## Selected extract
How to test?

Sun Apr 26 06:46:01 EDT 2020

On Sun, 26 Apr 2020 15:26:58 +1200
DL Neil <PythonList at DancesWithMice.info> wrote:

> On 25/04/20 7:53 PM, Manfred Lotz wrote:
> > On Sat, 25 Apr 2020 18:41:37 +1200
> > DL Neil <PythonList at DancesWithMice.info> wrote:
> >   
> >> On 25/04/20 5:16 PM, Manfred Lotz wrote:  
> >>> On Fri, 24 Apr 2020 19:12:39 -0300
> >>> Cholo Lennon <chololennon at hotmail.com> wrote:
> >>>      
> >>>> On 24/4/20 15:40, Manfred Lotz wrote:  
> >>>>> I have a command like application which checks a directory tree
> >>>>> for certain things. If there are errors then messages will be
> >>>>> written to stdout.  
> 
>  > What I do here specifically is to check directory trees' file
>  > objects for user and group ownerships as well as permissions
>  > according to a given policy. There is a general policy and there
>  > could be exceptions which specify a specific policy for a certain
>  > file.  
> 
> If I have understood correctly, the objective is to check a dir-tree
> to ensure that specific directory/file-permissions are in-effect/have
> not been changed. The specifications come from a .JSON file and may
> be over-ridden by command-line arguments. Correct?
> 

Yes.

> There must be a whole 'genre' of programs which inspect a
> directory-tree and doing 'something' to the files-contained. I had a
> few, and needing another, decided to write a generic 'scanner' which
> would then call a tailored-function to perform the particular
> 'something' - come to think of it, am not sure if that was ever quite
> finished. Sigh!

## Work instructions
1) In the thread, what does the command-line application check the file objects of directory trees for?
2) Write out the lines of the listing starting at the line that contains "Task: Tap the" and ending at the line that contains "Action: (x=125, y=94)", with both of those lines included.
The thread and the listing have no connection to each other.

(Items from a data source)
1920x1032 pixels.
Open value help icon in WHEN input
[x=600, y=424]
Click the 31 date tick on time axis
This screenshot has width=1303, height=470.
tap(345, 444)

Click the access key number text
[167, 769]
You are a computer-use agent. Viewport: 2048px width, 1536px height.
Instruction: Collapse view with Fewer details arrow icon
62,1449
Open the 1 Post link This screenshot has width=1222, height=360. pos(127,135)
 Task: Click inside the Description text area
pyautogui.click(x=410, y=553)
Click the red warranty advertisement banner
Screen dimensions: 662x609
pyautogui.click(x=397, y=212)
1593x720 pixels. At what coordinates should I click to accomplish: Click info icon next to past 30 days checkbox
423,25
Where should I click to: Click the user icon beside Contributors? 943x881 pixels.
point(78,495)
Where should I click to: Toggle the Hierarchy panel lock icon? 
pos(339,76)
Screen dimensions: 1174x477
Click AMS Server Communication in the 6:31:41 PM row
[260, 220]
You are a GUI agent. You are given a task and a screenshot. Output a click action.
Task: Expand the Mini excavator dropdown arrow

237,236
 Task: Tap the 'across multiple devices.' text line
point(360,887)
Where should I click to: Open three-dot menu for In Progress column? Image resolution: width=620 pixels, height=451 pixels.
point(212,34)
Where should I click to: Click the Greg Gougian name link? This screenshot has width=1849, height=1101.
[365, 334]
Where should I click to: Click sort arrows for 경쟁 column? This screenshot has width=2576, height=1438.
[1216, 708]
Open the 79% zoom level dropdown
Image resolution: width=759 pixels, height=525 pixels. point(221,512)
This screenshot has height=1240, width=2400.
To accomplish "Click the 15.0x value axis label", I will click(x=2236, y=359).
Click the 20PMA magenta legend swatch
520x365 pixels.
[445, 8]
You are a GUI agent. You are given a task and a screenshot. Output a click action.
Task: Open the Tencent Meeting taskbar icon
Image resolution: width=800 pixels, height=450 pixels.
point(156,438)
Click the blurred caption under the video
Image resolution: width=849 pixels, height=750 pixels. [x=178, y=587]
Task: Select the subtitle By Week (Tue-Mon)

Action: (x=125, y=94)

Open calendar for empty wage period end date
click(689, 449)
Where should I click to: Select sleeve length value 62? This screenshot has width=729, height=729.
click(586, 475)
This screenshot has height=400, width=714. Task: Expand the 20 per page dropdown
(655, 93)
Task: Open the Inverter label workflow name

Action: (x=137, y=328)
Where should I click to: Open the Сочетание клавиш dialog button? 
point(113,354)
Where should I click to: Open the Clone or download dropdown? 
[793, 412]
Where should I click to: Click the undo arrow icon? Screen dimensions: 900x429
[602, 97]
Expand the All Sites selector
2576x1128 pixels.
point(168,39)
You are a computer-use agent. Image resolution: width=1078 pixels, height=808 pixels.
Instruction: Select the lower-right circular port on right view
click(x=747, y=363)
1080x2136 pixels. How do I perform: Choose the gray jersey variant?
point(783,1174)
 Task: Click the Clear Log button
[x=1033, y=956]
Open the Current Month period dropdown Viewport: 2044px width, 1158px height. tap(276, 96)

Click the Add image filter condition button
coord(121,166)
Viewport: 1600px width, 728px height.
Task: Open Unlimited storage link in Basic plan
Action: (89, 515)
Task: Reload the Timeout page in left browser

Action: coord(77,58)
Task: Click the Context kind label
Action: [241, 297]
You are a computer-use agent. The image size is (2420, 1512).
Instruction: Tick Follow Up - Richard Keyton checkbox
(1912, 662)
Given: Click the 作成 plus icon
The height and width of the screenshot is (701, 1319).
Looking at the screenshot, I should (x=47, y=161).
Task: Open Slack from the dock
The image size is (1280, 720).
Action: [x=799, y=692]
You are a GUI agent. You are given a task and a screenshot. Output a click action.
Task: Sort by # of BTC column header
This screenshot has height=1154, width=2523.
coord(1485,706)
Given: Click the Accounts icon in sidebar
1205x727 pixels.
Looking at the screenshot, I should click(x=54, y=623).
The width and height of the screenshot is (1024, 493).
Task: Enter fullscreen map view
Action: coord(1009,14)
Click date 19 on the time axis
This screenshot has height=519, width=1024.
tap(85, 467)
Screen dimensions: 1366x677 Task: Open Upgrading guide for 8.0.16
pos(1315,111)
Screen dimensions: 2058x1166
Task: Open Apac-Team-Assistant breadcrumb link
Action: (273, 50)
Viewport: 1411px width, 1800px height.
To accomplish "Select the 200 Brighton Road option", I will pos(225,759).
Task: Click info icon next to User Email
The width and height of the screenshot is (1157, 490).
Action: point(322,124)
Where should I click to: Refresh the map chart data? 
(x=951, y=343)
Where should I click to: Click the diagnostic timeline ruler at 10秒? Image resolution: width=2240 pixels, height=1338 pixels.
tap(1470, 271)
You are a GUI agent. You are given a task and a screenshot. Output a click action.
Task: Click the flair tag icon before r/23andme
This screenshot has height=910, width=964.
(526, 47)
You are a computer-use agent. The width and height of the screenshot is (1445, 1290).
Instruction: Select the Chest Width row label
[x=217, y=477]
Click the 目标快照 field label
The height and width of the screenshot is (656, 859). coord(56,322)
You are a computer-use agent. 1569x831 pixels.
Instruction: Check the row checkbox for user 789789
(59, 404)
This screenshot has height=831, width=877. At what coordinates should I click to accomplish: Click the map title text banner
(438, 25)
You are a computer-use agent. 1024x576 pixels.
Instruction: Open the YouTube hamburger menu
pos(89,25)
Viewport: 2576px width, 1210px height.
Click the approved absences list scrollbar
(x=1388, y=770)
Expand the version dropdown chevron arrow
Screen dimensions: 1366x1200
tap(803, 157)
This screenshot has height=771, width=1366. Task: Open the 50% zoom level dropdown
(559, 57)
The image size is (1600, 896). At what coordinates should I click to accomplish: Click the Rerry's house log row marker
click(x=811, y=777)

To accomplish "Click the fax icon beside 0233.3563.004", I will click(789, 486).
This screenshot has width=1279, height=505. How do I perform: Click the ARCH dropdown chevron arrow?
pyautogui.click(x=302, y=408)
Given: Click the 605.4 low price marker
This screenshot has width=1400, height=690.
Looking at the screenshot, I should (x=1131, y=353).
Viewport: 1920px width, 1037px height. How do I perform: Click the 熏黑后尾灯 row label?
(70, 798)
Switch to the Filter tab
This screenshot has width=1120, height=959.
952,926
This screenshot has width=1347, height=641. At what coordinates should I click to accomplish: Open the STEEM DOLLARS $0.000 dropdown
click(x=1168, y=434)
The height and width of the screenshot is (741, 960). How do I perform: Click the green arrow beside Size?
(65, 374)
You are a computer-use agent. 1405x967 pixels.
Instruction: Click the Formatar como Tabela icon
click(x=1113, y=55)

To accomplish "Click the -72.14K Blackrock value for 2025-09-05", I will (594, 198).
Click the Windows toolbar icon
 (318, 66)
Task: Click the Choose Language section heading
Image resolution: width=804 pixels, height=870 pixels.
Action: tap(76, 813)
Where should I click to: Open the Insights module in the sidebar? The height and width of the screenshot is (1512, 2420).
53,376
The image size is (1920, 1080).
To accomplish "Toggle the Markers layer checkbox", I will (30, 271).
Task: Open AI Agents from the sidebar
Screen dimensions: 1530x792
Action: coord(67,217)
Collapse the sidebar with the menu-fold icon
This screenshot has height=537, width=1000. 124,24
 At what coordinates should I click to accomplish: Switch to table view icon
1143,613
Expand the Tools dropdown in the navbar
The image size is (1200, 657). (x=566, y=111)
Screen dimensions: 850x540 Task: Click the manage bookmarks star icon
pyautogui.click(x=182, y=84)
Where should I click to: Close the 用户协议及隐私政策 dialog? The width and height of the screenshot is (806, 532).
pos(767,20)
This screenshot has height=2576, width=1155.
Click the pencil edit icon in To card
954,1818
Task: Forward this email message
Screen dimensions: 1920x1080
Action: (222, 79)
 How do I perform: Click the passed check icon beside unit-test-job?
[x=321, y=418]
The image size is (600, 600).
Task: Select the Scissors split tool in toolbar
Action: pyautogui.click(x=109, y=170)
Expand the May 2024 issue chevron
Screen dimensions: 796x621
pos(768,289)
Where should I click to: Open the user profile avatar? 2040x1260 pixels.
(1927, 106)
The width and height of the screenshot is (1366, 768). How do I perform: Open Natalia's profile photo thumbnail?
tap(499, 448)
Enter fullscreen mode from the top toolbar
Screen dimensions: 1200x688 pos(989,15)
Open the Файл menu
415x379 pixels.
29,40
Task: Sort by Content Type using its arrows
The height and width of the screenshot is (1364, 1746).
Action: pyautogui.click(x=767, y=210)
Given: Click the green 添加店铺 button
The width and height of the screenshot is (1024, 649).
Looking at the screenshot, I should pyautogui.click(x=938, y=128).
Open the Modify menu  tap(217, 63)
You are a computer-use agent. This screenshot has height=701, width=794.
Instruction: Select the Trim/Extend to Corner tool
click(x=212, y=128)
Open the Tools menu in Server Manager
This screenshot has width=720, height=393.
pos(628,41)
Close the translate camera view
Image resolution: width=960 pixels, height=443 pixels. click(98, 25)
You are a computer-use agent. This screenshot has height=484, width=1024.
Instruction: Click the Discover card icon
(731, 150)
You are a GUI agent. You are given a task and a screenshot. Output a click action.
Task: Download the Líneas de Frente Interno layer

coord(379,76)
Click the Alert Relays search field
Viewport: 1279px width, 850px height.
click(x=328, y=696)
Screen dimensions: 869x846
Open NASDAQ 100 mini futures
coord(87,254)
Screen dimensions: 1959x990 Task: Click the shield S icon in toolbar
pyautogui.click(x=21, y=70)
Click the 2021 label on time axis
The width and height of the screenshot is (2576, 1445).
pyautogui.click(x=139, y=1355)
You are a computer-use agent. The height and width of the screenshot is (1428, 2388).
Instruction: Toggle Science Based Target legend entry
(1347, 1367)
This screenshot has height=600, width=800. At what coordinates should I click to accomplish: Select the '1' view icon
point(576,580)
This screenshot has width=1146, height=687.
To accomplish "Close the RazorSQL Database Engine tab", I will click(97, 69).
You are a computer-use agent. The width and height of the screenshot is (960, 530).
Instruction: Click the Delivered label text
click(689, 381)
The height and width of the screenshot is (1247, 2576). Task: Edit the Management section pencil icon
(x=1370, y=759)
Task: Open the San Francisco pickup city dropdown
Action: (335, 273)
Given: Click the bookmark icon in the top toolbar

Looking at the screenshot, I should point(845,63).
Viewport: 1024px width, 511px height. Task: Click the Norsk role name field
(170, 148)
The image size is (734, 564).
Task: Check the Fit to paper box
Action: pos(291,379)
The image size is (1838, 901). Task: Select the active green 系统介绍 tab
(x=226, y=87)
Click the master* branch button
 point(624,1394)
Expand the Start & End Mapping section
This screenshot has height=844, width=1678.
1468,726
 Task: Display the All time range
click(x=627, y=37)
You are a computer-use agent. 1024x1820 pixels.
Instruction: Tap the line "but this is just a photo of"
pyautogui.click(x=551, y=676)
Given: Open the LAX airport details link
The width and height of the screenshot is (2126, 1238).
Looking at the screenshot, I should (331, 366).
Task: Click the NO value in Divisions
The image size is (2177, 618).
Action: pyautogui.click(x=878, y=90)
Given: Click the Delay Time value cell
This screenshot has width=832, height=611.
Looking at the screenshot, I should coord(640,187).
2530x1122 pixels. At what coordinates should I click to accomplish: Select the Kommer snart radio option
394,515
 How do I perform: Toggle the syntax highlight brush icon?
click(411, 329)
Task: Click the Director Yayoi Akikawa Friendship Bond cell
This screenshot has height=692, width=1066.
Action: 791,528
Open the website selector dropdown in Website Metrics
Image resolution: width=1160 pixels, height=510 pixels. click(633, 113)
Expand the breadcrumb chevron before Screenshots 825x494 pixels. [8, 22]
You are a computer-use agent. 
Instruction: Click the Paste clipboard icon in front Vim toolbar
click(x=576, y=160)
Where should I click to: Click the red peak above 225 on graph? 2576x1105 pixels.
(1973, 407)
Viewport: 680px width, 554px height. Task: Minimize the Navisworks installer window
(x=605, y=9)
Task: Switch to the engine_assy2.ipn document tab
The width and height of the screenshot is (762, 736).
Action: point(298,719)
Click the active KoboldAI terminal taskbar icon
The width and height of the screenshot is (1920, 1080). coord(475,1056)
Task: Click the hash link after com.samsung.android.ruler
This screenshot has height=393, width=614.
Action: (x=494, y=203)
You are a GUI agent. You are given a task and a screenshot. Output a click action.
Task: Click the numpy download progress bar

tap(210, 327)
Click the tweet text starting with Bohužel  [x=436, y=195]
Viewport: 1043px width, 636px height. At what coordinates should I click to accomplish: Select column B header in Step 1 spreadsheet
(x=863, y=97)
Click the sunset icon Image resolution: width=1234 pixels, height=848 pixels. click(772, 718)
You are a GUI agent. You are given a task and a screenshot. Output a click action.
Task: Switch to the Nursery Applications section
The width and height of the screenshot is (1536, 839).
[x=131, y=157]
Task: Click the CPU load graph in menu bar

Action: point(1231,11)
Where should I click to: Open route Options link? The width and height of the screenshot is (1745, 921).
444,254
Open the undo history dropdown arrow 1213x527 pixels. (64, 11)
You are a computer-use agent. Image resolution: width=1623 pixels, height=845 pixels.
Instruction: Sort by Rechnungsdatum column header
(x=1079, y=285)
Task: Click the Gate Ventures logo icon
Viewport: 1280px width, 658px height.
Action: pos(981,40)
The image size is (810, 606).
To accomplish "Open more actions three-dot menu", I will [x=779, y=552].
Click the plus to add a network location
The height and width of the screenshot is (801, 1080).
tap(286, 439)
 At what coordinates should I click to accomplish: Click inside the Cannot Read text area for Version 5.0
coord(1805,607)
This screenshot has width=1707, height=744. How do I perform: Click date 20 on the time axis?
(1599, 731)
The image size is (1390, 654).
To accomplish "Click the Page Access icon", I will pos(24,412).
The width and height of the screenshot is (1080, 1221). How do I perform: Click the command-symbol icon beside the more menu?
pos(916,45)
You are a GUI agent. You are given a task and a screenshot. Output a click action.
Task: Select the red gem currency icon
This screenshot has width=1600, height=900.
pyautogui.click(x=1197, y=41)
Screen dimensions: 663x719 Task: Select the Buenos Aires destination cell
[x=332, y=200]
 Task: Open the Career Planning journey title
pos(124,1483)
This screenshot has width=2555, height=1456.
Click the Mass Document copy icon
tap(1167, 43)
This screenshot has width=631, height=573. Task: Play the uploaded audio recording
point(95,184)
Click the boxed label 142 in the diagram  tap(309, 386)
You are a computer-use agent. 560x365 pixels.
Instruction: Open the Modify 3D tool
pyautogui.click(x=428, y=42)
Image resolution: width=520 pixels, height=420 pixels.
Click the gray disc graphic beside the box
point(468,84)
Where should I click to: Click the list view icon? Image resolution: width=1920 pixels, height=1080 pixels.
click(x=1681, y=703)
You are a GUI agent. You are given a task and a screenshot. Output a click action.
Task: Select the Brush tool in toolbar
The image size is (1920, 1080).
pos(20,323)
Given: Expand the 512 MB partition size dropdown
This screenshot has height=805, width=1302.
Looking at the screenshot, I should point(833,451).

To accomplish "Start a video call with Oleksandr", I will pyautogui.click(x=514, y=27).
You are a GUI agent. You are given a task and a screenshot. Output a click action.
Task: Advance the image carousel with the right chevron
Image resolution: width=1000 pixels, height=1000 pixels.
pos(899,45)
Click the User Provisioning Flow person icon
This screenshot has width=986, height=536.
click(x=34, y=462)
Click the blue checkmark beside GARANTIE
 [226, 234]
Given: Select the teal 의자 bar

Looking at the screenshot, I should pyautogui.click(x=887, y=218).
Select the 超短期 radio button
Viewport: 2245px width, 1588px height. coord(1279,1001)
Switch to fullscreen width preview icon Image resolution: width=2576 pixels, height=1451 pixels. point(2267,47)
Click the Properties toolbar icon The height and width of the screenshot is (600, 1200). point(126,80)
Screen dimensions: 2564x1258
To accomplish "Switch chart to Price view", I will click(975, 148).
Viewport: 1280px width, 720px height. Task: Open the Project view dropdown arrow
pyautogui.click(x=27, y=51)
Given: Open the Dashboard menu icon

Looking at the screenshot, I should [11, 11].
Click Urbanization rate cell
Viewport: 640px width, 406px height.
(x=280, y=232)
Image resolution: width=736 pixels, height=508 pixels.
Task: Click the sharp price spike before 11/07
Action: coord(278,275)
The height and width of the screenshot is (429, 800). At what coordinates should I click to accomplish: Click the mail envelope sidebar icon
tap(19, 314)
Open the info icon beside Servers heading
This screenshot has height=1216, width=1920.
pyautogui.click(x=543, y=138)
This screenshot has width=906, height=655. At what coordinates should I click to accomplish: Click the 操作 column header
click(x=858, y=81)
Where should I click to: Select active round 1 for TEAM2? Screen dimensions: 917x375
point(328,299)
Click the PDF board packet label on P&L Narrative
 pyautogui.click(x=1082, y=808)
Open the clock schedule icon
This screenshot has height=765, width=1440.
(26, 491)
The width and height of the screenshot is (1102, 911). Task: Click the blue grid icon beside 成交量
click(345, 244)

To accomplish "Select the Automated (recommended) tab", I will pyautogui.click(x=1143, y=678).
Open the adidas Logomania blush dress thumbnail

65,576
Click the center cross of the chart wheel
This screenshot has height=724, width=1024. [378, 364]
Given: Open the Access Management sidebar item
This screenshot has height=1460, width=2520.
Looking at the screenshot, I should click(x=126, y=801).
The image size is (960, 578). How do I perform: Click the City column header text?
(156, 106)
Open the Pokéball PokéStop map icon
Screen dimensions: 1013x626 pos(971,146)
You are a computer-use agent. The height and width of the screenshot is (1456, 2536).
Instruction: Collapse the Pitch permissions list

## Responses by task
1) User and group ownerships as well as permissions, according to a given policy.

2)
 Task: Tap the 'across multiple devices.' text line
point(360,887)
Where should I click to: Open three-dot menu for In Progress column? Image resolution: width=620 pixels, height=451 pixels.
point(212,34)
Where should I click to: Click the Greg Gougian name link? This screenshot has width=1849, height=1101.
[365, 334]
Where should I click to: Click sort arrows for 경쟁 column? This screenshot has width=2576, height=1438.
[1216, 708]
Open the 79% zoom level dropdown
Image resolution: width=759 pixels, height=525 pixels. point(221,512)
This screenshot has height=1240, width=2400.
To accomplish "Click the 15.0x value axis label", I will click(x=2236, y=359).
Click the 20PMA magenta legend swatch
520x365 pixels.
[445, 8]
You are a GUI agent. You are given a task and a screenshot. Output a click action.
Task: Open the Tencent Meeting taskbar icon
Image resolution: width=800 pixels, height=450 pixels.
point(156,438)
Click the blurred caption under the video
Image resolution: width=849 pixels, height=750 pixels. [x=178, y=587]
Task: Select the subtitle By Week (Tue-Mon)

Action: (x=125, y=94)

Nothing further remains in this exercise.